Isaak Glikin was born in 1907 in Kiev. His father Zus (in Soviet documents the name appears as the Russian Zakhar) was a carpenter. His paternal uncle Iosif was a Communist Party functionary. From 1925 to 1928 Isaak served with the border forces of the Red Army in Mogilev-Podolskii (on the border with Romania). In 1931 he joined the Communist Communist Party and was recommended for political work in the army. From that time on his life was tied to the Red Army – the only break occurring in 1940 and 1941, when he was the director of a lumber mill in a suburb of Odessa. His family – his wife Klara and their children – followed him in all the places he served. Isaak was not religious; however, when they lived in Kiev, he did not prevent his father Zus from taking his son (Zus's grandson) to synagogue.
In 1939 and 1940, Isaak took part in the Soviet-Finnish (Winter) War. As a political worker with access to more information than the rank and file soldiers, Isaak was able to share with his family knowledge about the political situation in the world. He believed that war with Germany was inevitable and that it would be a catastrophe for the Jewish people.
With the beginning of the Soviet-German war, Isaak Glikin was again drafted into the Red Army. He wanted his wife to be evacuated, but Klara refused and instead went to live with her parents in Mogilev-Podolskii. As a result, she and their two children became prisoners in ghettos in Romanian-occupied Transnistria: first in Mogilev-Podolskii, then in nearby Kopaigorod. They survived the ghettos, but Klara's parents did not.
The first assignment of officer Isaak Glikin was the evacuation of state equipment eastward: he accompanied the evacuation train. In July he was assigned to active service as a political commissar. He was wounded during the Red Army's defense of Sevastopol and was awarded the For the Defense of Sevastopol medal. In 1942 he took part in the defense of the Caucasus and in the battle of Stalingrad (for which he received the Order of the Red Star), where he was wounded again. After his second injury, Glikin was sent to study at the Military Political Academy.

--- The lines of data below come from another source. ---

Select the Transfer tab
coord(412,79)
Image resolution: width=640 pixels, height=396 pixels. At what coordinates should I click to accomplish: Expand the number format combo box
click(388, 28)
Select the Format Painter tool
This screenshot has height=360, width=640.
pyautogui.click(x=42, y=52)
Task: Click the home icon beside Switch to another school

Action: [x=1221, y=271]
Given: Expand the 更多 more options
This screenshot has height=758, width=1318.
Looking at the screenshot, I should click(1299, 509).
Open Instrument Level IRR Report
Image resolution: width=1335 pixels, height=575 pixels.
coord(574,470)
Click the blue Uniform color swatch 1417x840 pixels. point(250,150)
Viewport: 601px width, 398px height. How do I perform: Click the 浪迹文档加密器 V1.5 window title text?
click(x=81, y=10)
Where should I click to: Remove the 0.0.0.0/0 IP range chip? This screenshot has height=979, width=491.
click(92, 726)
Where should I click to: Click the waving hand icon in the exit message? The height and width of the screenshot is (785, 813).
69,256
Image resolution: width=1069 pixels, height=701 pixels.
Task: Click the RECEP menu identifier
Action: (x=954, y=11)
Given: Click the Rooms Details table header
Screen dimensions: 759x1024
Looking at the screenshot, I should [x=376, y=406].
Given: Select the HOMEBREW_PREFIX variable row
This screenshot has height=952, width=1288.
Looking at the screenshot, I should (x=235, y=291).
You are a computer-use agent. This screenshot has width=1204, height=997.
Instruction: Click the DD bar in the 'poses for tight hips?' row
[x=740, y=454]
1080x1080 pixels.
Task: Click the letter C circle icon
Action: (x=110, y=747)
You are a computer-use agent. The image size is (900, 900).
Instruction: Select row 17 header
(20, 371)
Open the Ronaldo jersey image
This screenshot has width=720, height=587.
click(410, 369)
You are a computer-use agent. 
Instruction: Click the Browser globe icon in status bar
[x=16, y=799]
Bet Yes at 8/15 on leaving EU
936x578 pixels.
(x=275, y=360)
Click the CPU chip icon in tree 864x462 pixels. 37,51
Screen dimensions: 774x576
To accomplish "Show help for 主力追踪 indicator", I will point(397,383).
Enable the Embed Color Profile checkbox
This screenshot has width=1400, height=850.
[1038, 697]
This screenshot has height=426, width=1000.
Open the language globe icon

After completing his course there, he was assigned to the 4th Ukrainian Front as the deputy commander for political matters (zampolit, in the Russian slang of those days) of the 665th Infantry Regiment) and took part in the liberation of Ukrainian cities, including Kiev. He was then awarded his second military order – that of the Patriotic War, 1st Class.
Major Isaak Glikin was killed in Latvia in August 1944. He was buried in a military grave in Dobele.
His son Mara and daughter Fira (Esther) live in Israel.